## Belge alıntısı

====

Bozma kararına uymayan İstanbul 3. Vergi Mahkemesi 30.04.2002 günlü ve E: 2002/629, K: 2002/777 sayılı kararıyla ilk kararında yer alan hukuksal nedenler ve gerekçe uyarınca ısrar etmiştir.
Vergi dairesi müdürlüğü, davacı kurumun Türkiye'de elde ettiği repo gelirlerinin ticari kazancın tespitinde dikkate alınması gerektiğini ileri sürerek ısrar kararını temyiz etmiştir.
Savunmanın Özeti: Savunma verilmemiştir.
Danıştay Tetkik Hakimi Gülsen BİŞKİN'in Düşüncesi: Temyiz isteminin reddi gerektiği düşünülmektedir.

====

## Verilen görev 1
Belge alıntısına göre vergi dairesi müdürlüğü, ısrar kararını temyiz ederken neyi ileri sürmüştür?
## Verilen görev 2
Belge alıntısında "Bozma kararına uymayan" ifadesinden "Özeti: Savunma verilmemiştir." ifadesine kadar olan bölümü aynen tekrar edin.

## Verilen satırlar
====

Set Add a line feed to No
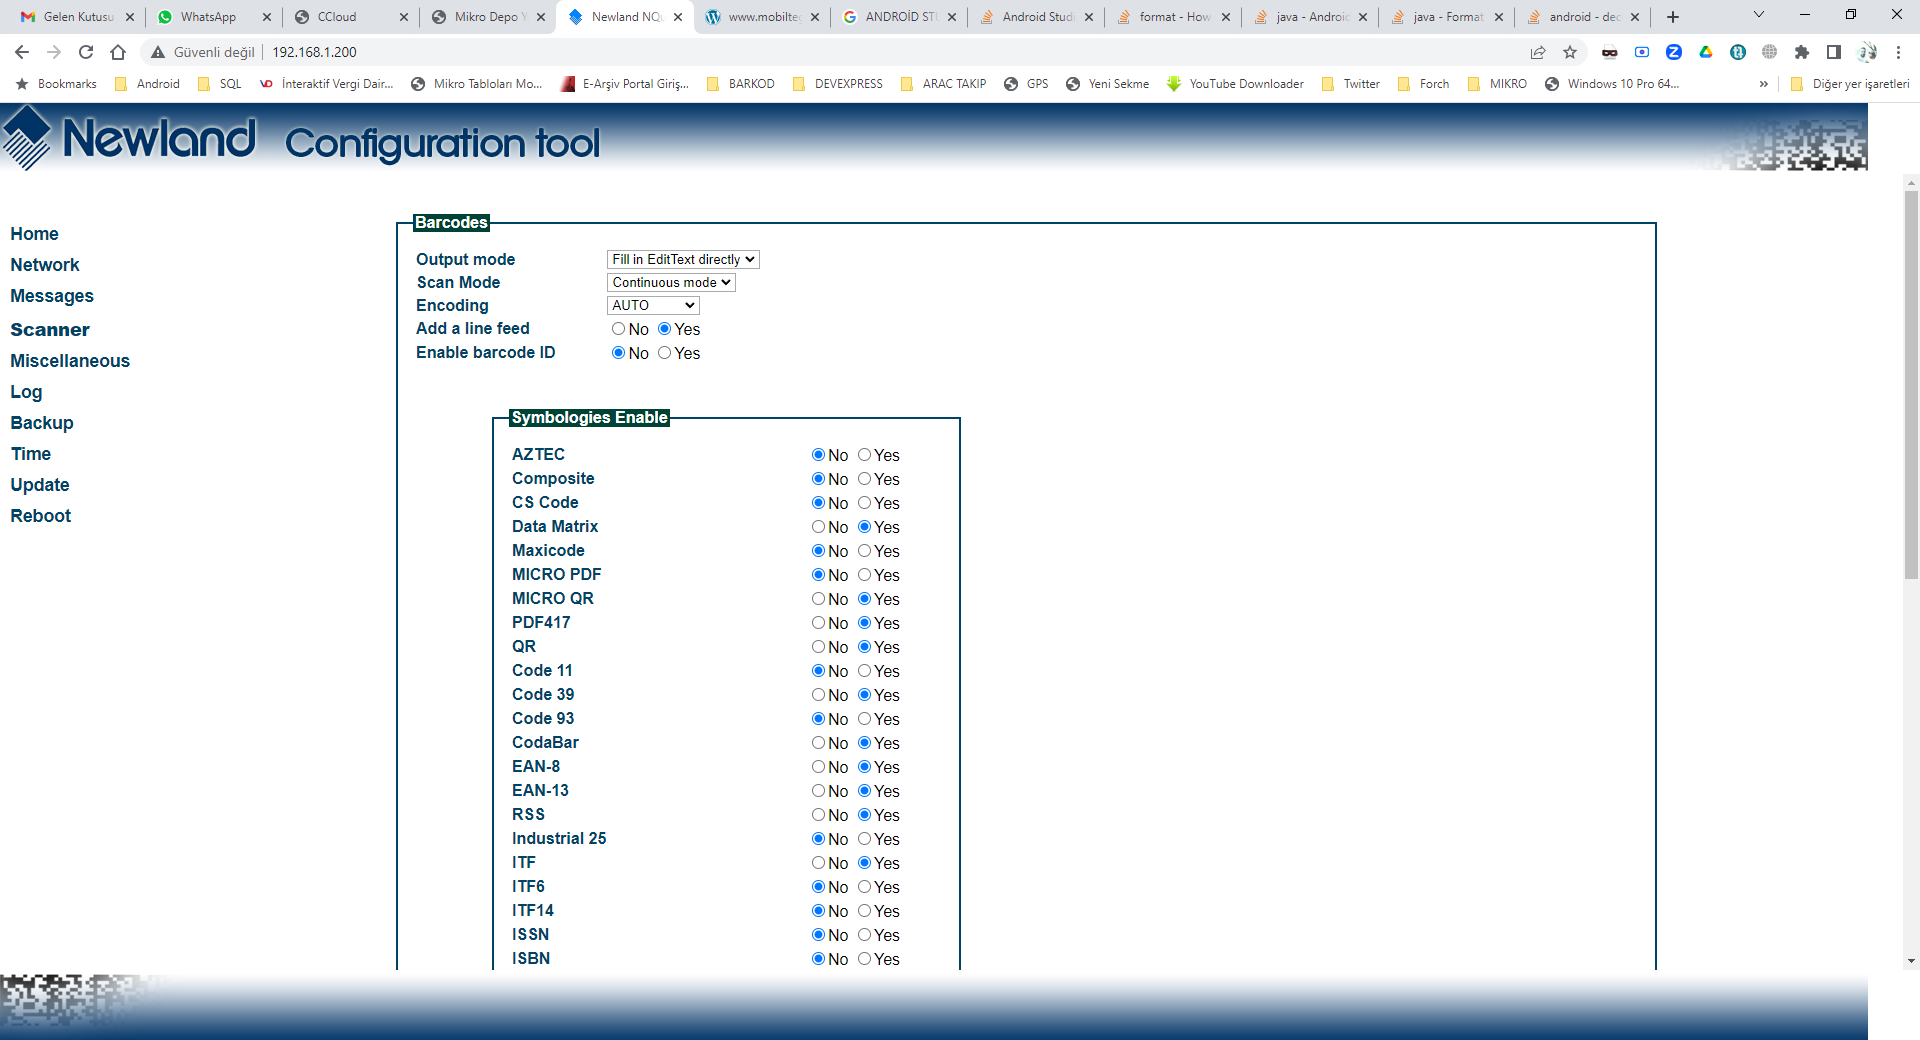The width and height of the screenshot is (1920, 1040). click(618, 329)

====

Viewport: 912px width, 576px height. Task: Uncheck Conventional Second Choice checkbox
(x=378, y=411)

====

## Yazılı yanıt 1
Davacı kurumun Türkiye'de elde ettiği repo gelirlerinin ticari kazancın tespitinde dikkate alınması gerektiğini ileri sürmüştür.

## Yazılı yanıt 2
Bozma kararına uymayan İstanbul 3. Vergi Mahkemesi 30.04.2002 günlü ve E: 2002/629, K: 2002/777 sayılı kararıyla ilk kararında yer alan hukuksal nedenler ve gerekçe uyarınca ısrar etmiştir.
Vergi dairesi müdürlüğü, davacı kurumun Türkiye'de elde ettiği repo gelirlerinin ticari kazancın tespitinde dikkate alınması gerektiğini ileri sürerek ısrar kararını temyiz etmiştir.
Savunmanın Özeti: Savunma verilmemiştir.